Claude Code is a CLI. Every dangerous tool call prints a prompt to the terminal and waits for y or n. There is no library API because the loop itself owns the UI. The design lesson here is that “no infrastructure” beats “durable” for the developer-loop case. Most approvals happen at a REPL, in a CLI, in a playground. Nobody is overnight-approving from a notebook, so optimizing for the interactive path first is right. Hexgate borrowed the startup warning: if the loaded policy declares any tool as approval_required and no handler is bound, hexgate serve logs a loud message at boot instead of silently auto-approving.

Where Hexgate fits

Hexgate sits alongside whichever agent framework you already picked. We do not own the run loop, so we cannot hand you our own RunState to serialize. What we can hand you is a callable slot, async fn(decision) -> bool, that fires whenever a tool call needs approval. That trades cross-process durability for zero infrastructure.

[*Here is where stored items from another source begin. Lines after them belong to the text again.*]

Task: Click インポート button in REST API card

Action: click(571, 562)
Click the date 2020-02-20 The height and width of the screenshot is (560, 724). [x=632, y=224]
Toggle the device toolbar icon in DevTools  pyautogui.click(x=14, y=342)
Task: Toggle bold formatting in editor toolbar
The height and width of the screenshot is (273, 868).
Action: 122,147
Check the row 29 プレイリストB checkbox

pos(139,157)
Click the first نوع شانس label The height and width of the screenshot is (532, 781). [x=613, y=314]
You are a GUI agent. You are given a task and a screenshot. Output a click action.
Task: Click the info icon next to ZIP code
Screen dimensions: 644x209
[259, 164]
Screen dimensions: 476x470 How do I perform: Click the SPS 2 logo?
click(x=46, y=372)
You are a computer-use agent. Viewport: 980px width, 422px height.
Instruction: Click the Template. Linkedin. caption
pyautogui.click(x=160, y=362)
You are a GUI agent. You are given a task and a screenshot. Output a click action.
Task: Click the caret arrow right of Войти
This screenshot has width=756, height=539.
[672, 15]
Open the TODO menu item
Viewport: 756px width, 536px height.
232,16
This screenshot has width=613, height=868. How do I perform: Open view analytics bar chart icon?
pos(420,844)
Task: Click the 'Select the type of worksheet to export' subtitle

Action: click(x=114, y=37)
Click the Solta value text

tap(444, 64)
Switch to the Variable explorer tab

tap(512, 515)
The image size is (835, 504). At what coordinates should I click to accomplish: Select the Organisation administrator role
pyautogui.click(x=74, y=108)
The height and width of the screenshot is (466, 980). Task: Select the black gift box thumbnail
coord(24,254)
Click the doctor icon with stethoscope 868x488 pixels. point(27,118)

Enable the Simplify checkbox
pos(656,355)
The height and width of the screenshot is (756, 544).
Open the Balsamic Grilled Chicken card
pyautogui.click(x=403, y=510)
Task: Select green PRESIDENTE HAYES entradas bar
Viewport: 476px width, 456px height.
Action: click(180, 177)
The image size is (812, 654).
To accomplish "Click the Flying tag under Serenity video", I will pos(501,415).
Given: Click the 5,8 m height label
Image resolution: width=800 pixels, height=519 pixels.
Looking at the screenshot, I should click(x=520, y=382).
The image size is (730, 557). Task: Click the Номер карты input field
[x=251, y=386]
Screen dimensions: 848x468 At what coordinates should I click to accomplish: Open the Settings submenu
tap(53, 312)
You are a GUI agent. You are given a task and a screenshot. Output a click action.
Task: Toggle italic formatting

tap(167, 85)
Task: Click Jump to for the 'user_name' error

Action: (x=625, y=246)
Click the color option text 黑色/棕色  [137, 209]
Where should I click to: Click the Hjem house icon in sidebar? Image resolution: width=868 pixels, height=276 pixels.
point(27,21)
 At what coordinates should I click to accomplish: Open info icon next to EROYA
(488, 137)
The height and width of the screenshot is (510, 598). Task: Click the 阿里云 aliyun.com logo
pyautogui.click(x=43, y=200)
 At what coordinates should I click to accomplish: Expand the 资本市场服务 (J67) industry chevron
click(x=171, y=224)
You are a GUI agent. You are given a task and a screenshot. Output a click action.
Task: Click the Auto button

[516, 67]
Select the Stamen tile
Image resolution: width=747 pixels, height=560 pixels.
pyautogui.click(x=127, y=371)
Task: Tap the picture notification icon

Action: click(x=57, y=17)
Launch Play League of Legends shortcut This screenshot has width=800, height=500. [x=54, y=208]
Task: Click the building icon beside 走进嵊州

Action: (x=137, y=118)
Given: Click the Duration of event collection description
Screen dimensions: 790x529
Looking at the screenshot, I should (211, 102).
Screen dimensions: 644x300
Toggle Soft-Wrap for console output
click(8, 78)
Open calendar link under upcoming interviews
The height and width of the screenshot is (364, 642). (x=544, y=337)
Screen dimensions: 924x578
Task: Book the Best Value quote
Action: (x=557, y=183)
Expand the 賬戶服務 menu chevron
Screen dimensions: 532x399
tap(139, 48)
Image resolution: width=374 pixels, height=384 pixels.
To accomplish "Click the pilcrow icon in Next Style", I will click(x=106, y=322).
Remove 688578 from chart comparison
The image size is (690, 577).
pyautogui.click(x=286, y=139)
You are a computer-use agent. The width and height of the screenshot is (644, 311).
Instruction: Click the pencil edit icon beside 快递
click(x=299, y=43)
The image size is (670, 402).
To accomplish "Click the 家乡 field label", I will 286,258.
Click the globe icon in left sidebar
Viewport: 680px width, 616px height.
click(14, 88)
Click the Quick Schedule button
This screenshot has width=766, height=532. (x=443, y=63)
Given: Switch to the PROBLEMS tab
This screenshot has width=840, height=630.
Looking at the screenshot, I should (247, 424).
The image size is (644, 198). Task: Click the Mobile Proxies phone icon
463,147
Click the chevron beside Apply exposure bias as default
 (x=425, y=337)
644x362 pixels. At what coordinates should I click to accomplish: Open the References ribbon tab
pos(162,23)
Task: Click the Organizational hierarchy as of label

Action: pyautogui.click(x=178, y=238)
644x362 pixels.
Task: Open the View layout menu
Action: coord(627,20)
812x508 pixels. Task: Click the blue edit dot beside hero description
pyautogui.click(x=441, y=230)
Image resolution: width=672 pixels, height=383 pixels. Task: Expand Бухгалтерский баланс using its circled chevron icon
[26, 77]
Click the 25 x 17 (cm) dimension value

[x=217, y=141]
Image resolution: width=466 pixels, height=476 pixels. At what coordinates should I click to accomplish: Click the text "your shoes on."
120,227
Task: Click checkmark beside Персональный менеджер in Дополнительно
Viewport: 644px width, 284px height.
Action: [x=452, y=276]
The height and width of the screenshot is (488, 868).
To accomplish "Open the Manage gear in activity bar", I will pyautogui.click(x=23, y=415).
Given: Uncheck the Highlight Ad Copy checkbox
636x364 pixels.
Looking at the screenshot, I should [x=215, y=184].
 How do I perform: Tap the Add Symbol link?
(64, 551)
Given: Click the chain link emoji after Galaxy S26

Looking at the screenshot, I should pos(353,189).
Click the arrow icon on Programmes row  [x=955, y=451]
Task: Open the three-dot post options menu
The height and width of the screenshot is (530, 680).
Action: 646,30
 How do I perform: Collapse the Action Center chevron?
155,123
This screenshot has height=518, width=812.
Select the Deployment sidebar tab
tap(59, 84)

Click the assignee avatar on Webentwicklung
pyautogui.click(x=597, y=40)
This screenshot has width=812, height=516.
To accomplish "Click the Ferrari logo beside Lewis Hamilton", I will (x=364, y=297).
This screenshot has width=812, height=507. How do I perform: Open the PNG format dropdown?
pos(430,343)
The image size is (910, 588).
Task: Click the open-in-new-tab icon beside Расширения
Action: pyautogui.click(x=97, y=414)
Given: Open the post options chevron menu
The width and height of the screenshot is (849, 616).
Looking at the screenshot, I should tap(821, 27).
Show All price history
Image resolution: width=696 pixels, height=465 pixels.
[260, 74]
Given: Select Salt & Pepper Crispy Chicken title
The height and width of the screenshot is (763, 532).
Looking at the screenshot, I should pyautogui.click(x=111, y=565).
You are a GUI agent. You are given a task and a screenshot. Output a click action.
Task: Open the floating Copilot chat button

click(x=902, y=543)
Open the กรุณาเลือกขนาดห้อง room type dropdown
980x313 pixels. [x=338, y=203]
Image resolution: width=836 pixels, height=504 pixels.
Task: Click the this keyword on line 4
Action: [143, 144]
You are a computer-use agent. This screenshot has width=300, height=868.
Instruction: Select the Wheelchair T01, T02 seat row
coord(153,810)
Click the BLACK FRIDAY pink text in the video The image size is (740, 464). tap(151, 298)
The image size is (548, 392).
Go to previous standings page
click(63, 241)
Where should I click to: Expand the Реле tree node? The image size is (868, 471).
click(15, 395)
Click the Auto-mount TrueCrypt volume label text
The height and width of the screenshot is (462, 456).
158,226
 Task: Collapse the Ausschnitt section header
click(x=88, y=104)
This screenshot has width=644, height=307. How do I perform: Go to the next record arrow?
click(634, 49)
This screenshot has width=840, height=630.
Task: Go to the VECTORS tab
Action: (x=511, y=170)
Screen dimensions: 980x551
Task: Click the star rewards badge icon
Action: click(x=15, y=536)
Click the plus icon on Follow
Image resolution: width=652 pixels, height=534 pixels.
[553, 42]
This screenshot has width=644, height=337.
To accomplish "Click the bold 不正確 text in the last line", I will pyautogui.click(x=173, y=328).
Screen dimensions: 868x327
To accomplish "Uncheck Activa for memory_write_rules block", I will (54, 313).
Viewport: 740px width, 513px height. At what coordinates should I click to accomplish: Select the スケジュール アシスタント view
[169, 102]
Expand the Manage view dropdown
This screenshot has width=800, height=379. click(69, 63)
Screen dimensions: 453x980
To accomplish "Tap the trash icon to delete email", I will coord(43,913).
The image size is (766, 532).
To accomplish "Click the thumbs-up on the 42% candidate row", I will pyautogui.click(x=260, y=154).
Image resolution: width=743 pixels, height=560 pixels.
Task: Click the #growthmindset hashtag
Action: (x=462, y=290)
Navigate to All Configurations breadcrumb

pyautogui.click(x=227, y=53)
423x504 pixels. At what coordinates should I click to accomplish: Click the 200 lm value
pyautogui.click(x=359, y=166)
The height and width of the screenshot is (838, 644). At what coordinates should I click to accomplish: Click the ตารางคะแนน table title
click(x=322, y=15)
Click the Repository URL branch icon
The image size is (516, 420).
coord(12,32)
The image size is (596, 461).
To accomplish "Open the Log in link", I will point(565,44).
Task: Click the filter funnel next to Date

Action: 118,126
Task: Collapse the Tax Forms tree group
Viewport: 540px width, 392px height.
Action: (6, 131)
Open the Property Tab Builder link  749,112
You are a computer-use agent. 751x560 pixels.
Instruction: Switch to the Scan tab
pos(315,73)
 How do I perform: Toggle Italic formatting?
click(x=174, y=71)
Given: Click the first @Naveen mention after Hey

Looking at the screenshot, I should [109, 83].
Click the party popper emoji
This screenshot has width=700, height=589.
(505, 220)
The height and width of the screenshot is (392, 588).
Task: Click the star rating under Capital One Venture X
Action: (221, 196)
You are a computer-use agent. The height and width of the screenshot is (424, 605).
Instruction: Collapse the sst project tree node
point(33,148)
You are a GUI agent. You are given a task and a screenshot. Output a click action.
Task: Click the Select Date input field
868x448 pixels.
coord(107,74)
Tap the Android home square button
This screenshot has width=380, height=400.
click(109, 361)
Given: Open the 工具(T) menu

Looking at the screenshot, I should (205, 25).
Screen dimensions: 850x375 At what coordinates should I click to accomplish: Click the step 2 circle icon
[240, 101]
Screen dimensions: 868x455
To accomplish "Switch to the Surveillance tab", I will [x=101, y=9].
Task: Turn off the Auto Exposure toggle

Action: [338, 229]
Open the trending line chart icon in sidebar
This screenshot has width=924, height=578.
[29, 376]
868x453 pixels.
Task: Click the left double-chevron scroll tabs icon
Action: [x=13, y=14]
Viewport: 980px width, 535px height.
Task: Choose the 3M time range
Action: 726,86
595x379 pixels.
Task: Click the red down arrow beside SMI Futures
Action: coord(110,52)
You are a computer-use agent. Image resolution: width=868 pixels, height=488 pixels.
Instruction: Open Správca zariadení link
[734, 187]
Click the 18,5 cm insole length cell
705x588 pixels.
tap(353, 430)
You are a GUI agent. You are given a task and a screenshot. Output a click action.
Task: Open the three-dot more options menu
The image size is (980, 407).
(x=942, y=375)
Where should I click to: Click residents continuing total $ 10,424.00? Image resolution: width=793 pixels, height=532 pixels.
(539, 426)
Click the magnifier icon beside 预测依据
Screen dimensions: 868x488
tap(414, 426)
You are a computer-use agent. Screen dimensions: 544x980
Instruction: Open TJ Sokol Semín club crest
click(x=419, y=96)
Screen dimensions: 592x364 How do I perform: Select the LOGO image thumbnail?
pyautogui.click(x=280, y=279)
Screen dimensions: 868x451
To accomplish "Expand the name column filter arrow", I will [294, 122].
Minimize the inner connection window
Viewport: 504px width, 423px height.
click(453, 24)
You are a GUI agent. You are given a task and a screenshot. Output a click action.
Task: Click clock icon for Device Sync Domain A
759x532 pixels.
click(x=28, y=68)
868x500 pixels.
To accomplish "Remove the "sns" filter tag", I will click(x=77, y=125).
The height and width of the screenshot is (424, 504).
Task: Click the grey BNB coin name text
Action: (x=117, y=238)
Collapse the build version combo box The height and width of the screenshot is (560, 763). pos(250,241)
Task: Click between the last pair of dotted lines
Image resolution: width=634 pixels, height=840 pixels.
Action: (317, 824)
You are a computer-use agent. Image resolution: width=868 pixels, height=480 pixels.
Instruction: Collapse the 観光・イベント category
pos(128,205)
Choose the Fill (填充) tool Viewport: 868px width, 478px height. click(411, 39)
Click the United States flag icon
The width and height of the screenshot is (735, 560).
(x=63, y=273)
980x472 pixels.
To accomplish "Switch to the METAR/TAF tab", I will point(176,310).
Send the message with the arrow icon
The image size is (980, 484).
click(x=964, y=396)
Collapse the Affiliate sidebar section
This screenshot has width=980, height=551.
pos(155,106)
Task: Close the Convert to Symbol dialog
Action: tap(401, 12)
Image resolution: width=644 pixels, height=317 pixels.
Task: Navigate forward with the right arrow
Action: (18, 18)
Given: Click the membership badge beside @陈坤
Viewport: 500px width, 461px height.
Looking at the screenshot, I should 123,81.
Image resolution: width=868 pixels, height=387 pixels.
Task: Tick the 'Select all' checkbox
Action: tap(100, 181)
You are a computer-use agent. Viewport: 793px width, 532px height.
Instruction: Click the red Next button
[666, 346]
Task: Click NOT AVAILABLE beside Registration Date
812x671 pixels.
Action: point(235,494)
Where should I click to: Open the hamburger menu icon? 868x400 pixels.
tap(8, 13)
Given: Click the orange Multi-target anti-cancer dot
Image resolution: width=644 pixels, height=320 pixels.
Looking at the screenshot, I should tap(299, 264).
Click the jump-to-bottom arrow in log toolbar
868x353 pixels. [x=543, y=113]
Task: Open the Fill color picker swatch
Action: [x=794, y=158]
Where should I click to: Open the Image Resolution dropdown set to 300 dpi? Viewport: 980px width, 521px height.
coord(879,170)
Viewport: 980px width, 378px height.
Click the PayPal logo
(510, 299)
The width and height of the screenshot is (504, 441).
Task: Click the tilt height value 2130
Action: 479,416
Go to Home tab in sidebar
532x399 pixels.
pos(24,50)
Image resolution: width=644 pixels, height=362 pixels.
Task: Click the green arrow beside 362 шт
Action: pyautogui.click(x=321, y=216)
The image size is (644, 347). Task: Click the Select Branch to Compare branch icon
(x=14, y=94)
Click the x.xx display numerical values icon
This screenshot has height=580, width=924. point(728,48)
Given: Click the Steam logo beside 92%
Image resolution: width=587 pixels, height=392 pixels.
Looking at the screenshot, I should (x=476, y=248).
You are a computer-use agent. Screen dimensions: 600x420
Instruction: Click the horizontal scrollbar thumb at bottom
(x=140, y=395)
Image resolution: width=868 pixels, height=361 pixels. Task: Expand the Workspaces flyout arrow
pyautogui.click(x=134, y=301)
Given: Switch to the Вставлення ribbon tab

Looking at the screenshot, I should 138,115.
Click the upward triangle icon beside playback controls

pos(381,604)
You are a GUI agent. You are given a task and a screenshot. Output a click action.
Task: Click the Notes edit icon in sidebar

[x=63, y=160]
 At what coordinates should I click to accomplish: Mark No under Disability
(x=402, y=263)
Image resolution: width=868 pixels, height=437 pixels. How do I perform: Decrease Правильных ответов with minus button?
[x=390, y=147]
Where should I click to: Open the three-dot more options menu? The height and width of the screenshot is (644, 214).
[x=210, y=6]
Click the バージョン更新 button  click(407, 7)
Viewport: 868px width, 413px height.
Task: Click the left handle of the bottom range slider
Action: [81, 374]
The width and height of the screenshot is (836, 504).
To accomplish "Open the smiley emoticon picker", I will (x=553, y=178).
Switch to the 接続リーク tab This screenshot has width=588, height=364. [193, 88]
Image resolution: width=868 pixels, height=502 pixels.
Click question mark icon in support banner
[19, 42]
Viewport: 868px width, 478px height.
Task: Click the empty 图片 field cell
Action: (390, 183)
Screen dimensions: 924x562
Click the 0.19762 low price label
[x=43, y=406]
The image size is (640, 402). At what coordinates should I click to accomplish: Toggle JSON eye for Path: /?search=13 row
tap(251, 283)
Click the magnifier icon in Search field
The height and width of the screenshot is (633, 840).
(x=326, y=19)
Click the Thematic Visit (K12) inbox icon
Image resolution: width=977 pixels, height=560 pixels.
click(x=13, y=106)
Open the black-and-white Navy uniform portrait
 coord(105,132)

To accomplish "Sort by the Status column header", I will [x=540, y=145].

If the process that called the tool dies, the pending approval dies with it. In exchange, there is nothing to configure. The same callback works in a notebook, in a CLI, behind hexgate serve, or inside an API worker. If your approvers are humans clicking a button in a playground or dev tool during the session, this is enough. If they are people who might respond hours later from a mobile app, you probably want either LangGraph’s checkpointer or the durable PlatformApprovalHandler on our roadmap (same callback slot, backed by Postgres). The other thing worth calling out is that approval is one of three policy outcomes (allow, deny, approval_required), all declared in YAML. In frameworks where approval is a separate feature grafted onto the tool interface, changing what needs approval is a code edit. In Hexgate it’s a policy change.

Things to watch

  • approval_handler=True is a footgun. It approves everything. Grep for it in CI.
  • No cross-process durability at v1. If the serving process dies, the pending prompt is lost. Hexgate fails the tool call closed, but the human never sees the request.
  • The handler runs inside the agent turn. A slow handler stalls the whole turn including streaming tokens. Wrap blocking work in asyncio.to_thread and cap external calls with asyncio.wait_for.
  • Framework-native primitives still fire underneath. If a LangGraph tool uses interrupt() internally, that still runs after Hexgate’s callback returns. The two compose, they do not replace each other.
  • Parallel tool calls emit parallel approvals. GPT-5.4, Claude 4.7, and LangGraph’s default ToolNode all fan out via asyncio.gather. Your handler will be called concurrently with different Decision objects. Key any state by decision content, never by array index.

On the roadmap

  • PlatformApprovalHandler: Postgres-backed pending queue, same callback slot. Unlocks webhook, Slack, mobile, and overnight approvers.
  • SlackApprovalHandler: post an approval request to a channel and treat a reaction as the answer.
  • Per-tool RBAC on approvers, so a policy can require a specific role rather than “any human”.
  • Auto-approve rules for repeat identical calls, with an audit note. Opt-in, since some regulated tenants explicitly do not want this.